Not the devs fault if you decide to ruin your experience by reading a fucking guide on the game before even playing it.
And it's not my fault that you choose to hamper yourself for the sake of your immersion.

"hamper yourself"

lmao

The best gaming experience is to play a game completely blind.

I had this when I got Arcanum, Morrowind, and Baldur's Gate 2 from my Romanian pal as a teen. Got them on pirated CDs, didn't even know what to expect beyond "they're good RPGs", didn't have a manual. Just jumped in and enjoyed the experience.

Then during the interent age I started reading about games before playing them and it removed most of the magic.

Nowdays I purposely avoid even official preview material so I can go into a game as blindly as possible.

Blind play >>>>>>>>>>> knowing what it's all about before the game is even fully installed on your hard drive.
 

DeepOcean

Arcane
Joined
Nov 8, 2012
Messages
7,395
I was listening to the Geek’s Guide to the Galaxy podcast episode where they interviewed Jon Petersen, the author of a book about the history of traditional RPGs called The Elusive Shift.

At some point they talk about Gary Gygax admitting on occasions to rolling the dice just to make noise. Meaning, while DMing he would “steer” the RNG in the direction he wanted take the scenario, disregarding the numbers game in favor of the experience.

The author commented that in the 70s legit debates were had about how the game should be played. Should people be allowed to LARP their characters and make silly voices or not? Should the rules be enforced at all times? Stuff like this.

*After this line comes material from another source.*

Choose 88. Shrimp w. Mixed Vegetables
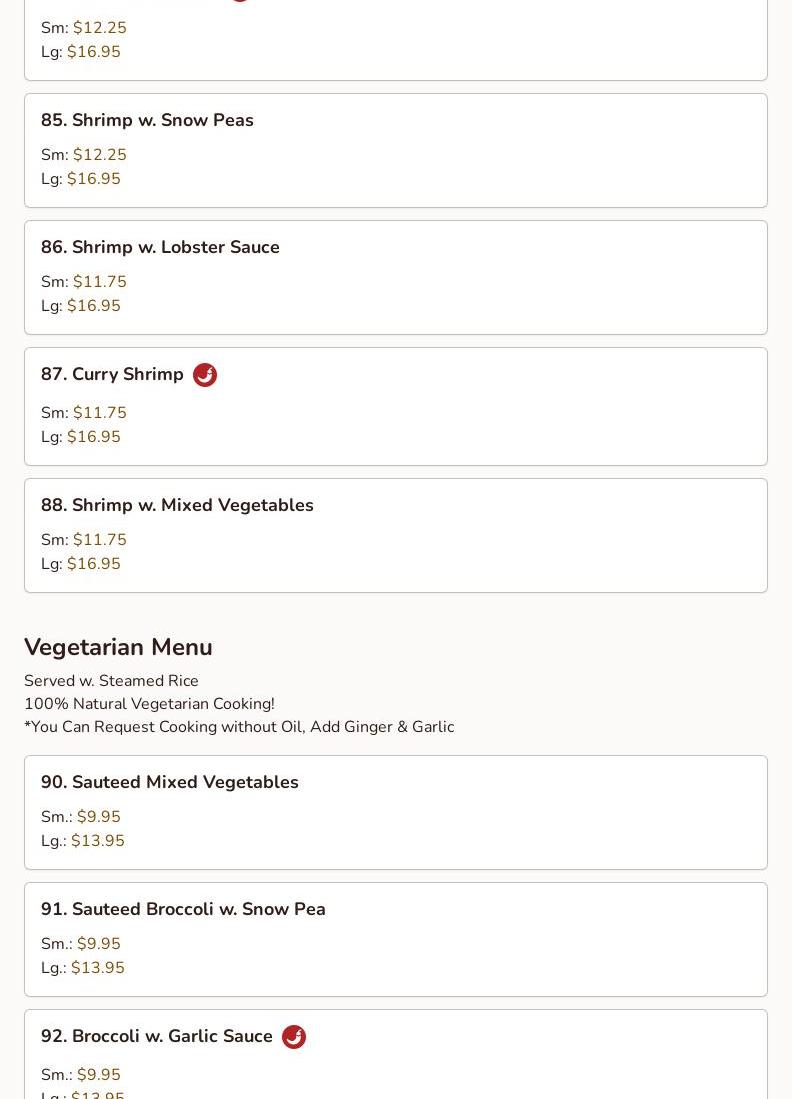792x1099 pixels. (x=396, y=535)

In video games, we usually see a debate between RNG vs no RNG, but I don’t recall examples of games where RNG is used in this particular way.

The closest application in games I can think of is unkillable enemies, but that is gaming the system to cock block the player.

Diablo style games probably manipulate the loot drop RNG continually like some evil social experiment, and that might be closer to the PNP RPG example because both aim to keep players engaged, albeit in very different ways.

TLDR: rigged dice rolls
They are sort of covering Gygax ass a little bit, this thing of rigging rolls for story reasons is always convenient for the GM and NOT the players but pretending otherwise sounds much better, same way Bioware claimed for years that ilusion of choice being a great thing as if lying for players about missing features was a thing of genius.